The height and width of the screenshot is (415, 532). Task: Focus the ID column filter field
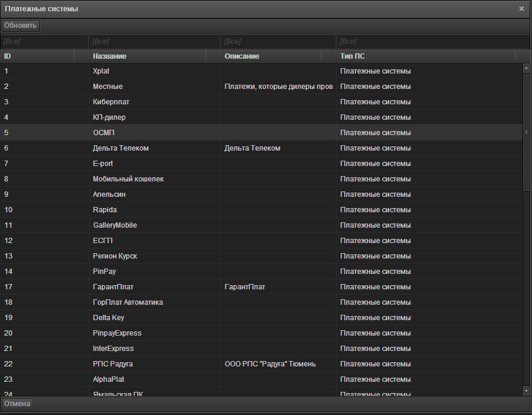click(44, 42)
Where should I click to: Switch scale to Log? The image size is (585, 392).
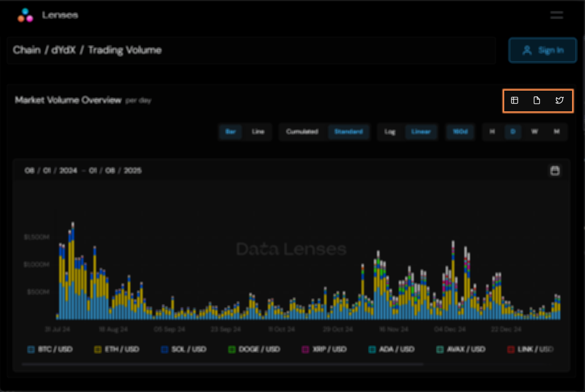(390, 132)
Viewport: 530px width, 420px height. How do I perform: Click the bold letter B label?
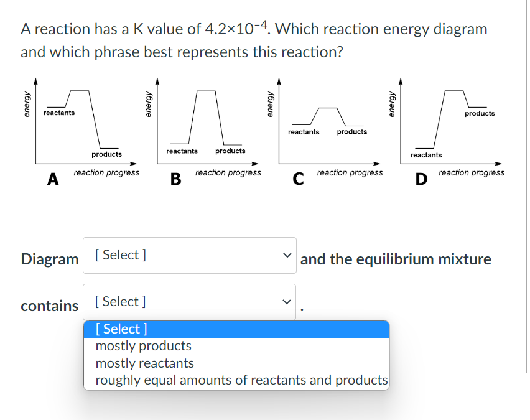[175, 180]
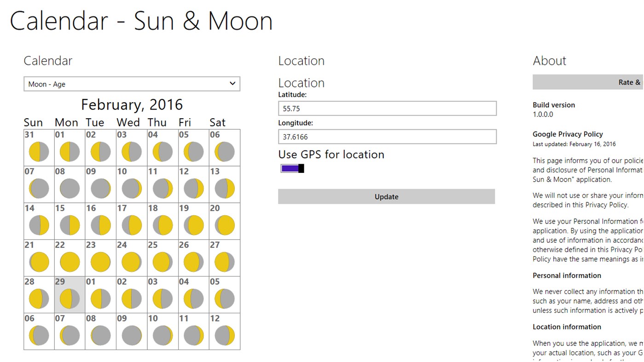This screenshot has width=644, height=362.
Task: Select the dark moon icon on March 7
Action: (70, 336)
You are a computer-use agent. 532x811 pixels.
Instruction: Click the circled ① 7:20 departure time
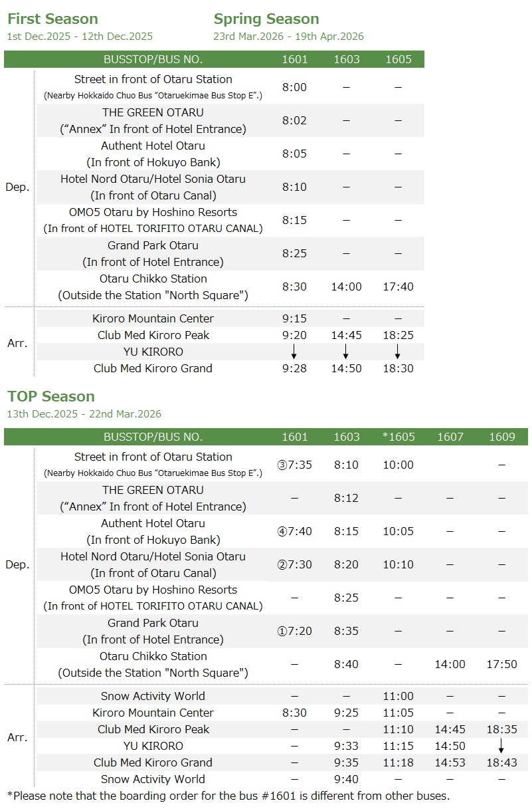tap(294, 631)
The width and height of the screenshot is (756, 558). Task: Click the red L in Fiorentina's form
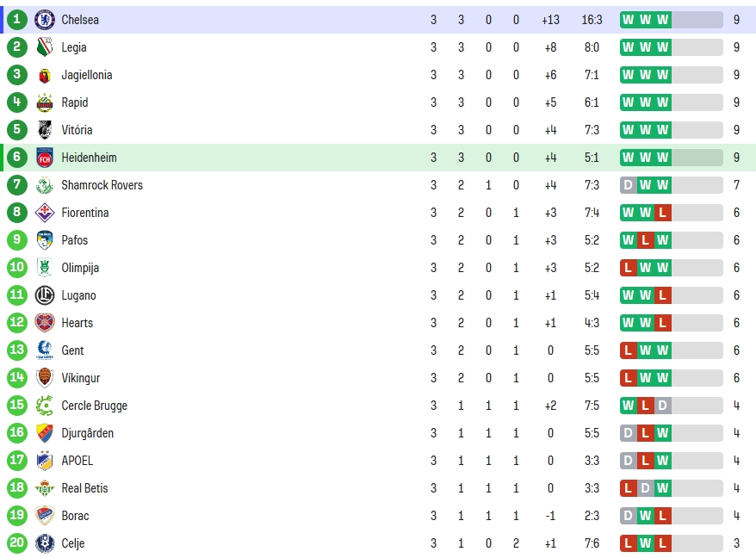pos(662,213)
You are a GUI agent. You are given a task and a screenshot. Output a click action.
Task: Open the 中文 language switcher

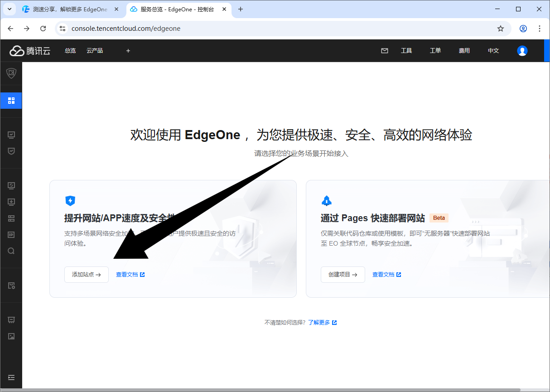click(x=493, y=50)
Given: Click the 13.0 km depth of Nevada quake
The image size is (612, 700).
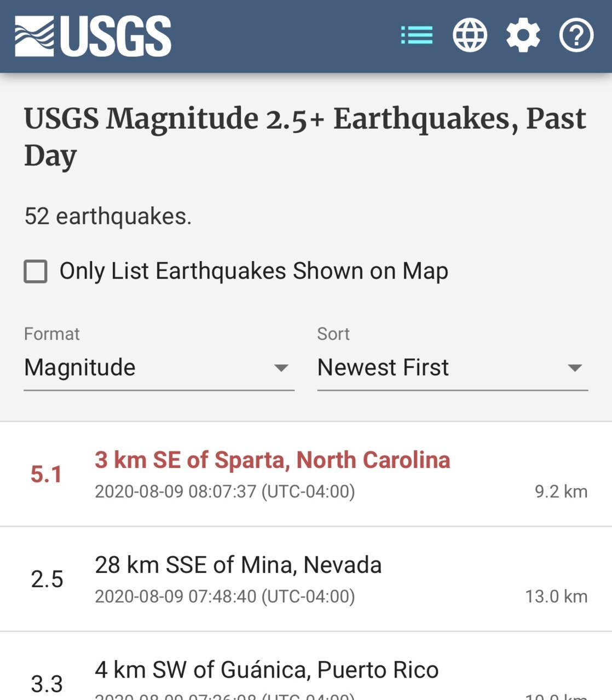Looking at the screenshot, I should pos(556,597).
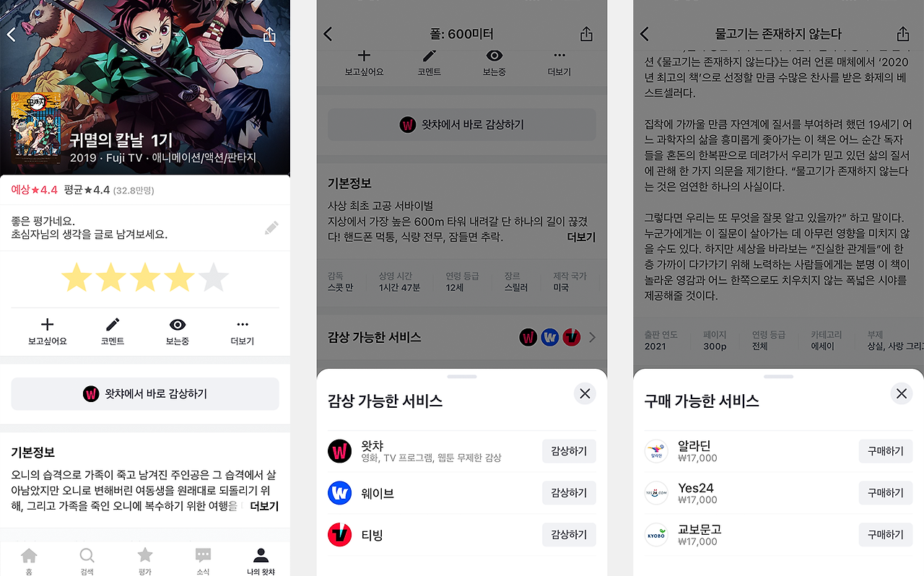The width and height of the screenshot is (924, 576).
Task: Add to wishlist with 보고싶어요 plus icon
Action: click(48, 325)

**WHAT THIS TASK INVOLVES**:
Print the data above in full and exactly as it appears, skipping the pictures.

**SOLUTION**:
The height and width of the screenshot is (415, 532). Task: Focus the ID column filter field
click(44, 42)
Where should I click to: Switch scale to Log? The image size is (585, 392).
(390, 132)
Viewport: 530px width, 420px height. How do I perform: Click the bold letter B label?
[175, 180]
This screenshot has width=644, height=362.
Task: Select the dark moon icon on March 7
Action: (70, 336)
You are a computer-use agent. 532x811 pixels.
Instruction: Click the circled ① 7:20 departure time
tap(294, 631)
The width and height of the screenshot is (756, 558). Task: Click the red L in Fiorentina's form
pos(662,213)
You are a GUI agent. You are given a task and a screenshot. Output a click action.
Task: Open the 中文 language switcher

click(x=493, y=50)
Given: Click the 13.0 km depth of Nevada quake
The image size is (612, 700).
Looking at the screenshot, I should pos(556,597).
The width and height of the screenshot is (924, 576).
Task: Add to wishlist with 보고싶어요 plus icon
Action: click(48, 325)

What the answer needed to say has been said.